Tazolitt Special Precautions

Hypersensitivity Adverse Reactions: Serious and occasionally fatal hypersensitivity (anaphylactic/anaphylactoid) reactions (including shock) have been reported in patients receiving therapy with piperacillin/tazobactam. These reactions are more likely to occur in individuals with a history of penicillin, cephalosporin, or carbapenem hypersensitivity or a history of sensitivity to multiple allergens. Before initiating therapy with piperacillin/tazobactam, careful inquiry should be made concerning previous hypersensitivity reactions. If an allergic reaction occurs, piperacillin/tazobactam should be discontinued and appropriate therapy instituted.

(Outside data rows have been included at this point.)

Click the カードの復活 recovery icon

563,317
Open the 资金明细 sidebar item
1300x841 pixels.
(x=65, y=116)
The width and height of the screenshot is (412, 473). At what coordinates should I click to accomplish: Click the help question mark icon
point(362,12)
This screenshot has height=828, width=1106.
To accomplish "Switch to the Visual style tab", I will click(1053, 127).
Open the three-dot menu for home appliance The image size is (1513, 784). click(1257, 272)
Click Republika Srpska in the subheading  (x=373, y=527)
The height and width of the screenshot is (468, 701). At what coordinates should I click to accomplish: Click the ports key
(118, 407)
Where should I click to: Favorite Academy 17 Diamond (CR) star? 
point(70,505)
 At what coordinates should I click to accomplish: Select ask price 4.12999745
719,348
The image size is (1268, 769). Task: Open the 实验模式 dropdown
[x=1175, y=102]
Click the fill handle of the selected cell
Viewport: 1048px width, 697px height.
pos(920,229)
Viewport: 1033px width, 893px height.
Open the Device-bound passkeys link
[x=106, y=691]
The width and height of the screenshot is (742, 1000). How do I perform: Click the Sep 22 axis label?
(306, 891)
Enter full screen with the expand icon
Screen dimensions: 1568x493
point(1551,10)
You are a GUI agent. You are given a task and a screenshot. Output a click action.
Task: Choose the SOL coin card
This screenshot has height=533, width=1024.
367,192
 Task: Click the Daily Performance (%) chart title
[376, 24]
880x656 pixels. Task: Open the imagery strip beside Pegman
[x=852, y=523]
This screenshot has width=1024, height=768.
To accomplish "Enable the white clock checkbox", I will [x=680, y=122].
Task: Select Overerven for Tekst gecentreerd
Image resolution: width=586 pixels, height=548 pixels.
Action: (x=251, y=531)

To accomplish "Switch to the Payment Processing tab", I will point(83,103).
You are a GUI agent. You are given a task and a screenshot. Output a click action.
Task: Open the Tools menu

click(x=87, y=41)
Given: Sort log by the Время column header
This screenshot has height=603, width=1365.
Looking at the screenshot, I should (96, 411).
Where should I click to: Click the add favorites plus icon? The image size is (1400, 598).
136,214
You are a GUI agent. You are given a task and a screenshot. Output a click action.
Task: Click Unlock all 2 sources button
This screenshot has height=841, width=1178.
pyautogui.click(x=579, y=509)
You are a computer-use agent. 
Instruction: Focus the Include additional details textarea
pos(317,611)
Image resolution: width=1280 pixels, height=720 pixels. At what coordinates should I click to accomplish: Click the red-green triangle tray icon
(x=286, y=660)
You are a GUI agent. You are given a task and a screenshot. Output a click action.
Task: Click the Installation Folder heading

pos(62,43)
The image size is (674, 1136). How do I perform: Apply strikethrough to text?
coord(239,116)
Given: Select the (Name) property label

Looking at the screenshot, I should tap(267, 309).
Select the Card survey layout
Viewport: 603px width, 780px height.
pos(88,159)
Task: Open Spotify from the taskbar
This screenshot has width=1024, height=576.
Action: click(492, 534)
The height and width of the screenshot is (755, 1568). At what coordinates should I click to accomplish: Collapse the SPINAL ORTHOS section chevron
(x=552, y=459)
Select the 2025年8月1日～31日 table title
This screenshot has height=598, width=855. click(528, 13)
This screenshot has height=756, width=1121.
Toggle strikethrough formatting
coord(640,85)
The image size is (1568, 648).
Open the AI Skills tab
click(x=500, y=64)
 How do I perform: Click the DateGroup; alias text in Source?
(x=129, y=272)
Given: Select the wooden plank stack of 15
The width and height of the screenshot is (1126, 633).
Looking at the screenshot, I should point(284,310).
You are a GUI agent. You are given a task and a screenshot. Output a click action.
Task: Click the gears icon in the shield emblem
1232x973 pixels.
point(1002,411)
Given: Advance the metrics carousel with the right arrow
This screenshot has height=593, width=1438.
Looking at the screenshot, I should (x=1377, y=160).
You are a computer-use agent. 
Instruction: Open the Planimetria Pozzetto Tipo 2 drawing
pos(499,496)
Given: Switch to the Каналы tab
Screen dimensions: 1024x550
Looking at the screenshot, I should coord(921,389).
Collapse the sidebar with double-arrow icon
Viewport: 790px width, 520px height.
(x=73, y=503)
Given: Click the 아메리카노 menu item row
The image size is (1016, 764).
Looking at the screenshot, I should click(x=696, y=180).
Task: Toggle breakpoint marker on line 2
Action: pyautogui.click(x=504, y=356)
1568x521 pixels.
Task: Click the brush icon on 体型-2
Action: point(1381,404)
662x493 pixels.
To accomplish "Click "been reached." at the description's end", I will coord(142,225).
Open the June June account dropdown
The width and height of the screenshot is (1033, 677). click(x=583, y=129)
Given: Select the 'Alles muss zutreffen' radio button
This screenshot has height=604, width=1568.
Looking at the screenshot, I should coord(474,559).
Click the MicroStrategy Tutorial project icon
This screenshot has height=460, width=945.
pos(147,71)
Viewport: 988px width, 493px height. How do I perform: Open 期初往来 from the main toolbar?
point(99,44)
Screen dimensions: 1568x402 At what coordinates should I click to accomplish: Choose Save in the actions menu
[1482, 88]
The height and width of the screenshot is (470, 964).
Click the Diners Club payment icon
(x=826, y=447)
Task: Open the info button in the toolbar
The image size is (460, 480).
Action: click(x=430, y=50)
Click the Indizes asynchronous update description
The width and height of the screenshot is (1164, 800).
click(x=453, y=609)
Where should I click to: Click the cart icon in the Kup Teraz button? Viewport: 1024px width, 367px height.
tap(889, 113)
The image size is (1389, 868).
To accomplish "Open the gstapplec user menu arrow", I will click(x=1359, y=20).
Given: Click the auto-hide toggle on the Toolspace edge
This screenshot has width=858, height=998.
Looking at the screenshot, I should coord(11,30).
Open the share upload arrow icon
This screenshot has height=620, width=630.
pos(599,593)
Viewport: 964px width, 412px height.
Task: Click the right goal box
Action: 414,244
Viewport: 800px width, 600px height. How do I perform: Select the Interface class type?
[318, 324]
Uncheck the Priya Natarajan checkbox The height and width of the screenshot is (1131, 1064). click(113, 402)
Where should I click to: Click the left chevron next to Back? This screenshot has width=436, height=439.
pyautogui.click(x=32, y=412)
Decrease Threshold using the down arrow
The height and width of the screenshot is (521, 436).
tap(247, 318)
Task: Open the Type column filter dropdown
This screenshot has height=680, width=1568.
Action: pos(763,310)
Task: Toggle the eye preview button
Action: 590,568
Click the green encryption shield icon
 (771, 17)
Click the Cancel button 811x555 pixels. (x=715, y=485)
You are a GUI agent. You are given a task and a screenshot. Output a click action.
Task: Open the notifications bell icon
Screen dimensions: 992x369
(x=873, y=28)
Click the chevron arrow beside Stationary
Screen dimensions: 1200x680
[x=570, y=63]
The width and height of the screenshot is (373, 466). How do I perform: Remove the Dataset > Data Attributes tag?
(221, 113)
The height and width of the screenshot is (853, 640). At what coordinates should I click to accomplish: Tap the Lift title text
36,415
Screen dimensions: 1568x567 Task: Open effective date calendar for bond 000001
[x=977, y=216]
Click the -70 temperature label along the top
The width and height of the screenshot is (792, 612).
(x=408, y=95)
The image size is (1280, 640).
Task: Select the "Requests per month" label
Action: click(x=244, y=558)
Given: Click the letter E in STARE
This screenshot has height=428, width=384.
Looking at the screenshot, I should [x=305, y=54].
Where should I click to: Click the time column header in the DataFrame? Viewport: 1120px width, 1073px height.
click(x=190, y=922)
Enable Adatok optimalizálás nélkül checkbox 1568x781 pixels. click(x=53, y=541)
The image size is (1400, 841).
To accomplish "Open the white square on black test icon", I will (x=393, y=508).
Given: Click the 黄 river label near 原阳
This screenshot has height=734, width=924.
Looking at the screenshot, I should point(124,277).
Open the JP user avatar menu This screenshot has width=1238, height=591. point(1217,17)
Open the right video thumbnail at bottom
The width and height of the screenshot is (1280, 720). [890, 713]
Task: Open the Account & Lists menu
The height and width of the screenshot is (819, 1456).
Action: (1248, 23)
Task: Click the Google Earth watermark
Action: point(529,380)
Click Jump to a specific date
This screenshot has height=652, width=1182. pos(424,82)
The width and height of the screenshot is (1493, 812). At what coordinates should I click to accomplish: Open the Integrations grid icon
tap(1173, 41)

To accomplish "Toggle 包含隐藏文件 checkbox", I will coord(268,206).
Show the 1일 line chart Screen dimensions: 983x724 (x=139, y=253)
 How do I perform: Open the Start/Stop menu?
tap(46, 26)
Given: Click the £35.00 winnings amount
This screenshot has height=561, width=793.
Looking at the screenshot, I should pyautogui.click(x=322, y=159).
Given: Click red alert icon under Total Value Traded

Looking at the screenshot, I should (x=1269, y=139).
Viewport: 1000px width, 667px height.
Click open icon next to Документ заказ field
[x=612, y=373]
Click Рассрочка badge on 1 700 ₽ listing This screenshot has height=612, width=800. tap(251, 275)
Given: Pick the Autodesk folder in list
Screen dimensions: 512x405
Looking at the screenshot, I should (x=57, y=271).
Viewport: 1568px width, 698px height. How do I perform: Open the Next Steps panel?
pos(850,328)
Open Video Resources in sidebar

Severe Cutaneous Adverse Reactions: Piperacillin/Tazobactam may cause severe cutaneous adverse reactions, such as Stevens-Johnson syndrome, toxic epidermal necrolysis, drug reaction with eosinophilic and systemic symptoms, and acute generalized exanthematous pustulosis. If patients develop a skin rash they should monitored closely and piperacillin/tazobactam discontinued if lesions progress.
Hematologic Adverse reactions: Bleeding manifestations have occurred in some patients receiving β-lactam drugs, including piperacillin. These reactions have sometimes been associated with abnormalities of coagulation tests such as clotting time, platelet aggregation and prothrombin time, and are more likely to occur in patients with renal failure. If bleeding manifestations occur, piperacillin/tazobactam should be discontinued and appropriate therapy instituted.
The leukopenia/neutropenia associated with piperacillin/tazobactam administration appears to be reversible and most frequently associated with prolonged administration.
Periodic assessment of hematopoietic function should be performed, especially with prolonged therapy, ie, ≥21 days.
Central Nervous System Adverse Reactions: As with other penicillins, patients may experience neuromuscular excitability or convulsions if higher than recommended doses are given intravenously (particularly in the presence of renal failure).
Nephrotoxicity in Critically Ill Patients: The use of piperacillin/tazobactam was found to be an independent risk factor for renal failure and was associated with delayed recovery of renal function as compared to other beta-lactam antibacterial drugs in a randomized, multicenter controlled trial in critically ill patients. Based on this study, alternative treatment drugs in a randomized, multicenter controlled trial in critically ill patients. Based on this study, alternative treatment options should be considered in the critically ill population. If alternative treatment options are inadequate or unavailable, monitor renal function during treatment with piperacillin/tazobactam.
Combined use of piperacillin/tazobactam and vancomycin may be associated with an increased incidence of acute kidney injury.
Electrolyte Effects: Piperacillin/Tazobactam contains a total of 2.84 mEq (65 mg) of Na+ (sodium) per gram of piperacillin in the combination product. This should be considered when treating patients requiring restricted salt intake. Periodic electrolyte determinations should be performed in patients with low potassium reserves, and the possibility of hypokalemia should be kept in mind with patients who have potentially low potassium reserves and who are receiving cytologic therapy or diuretics.
Clostridium difficile-associated Diarrhea: Clostridium difficile-associated diarrhea (CDAD) has been reported with use of nearly all antibacterial agents, including piperacillin/tazobactam, and may range in severity from mild diarrhea to fatal colitis. Treatment with antibacterial agents alters the normal flora of colon leading to overgrowth of C. difficile. C. difficile produces toxins A and B which contribute to the development of CDAD.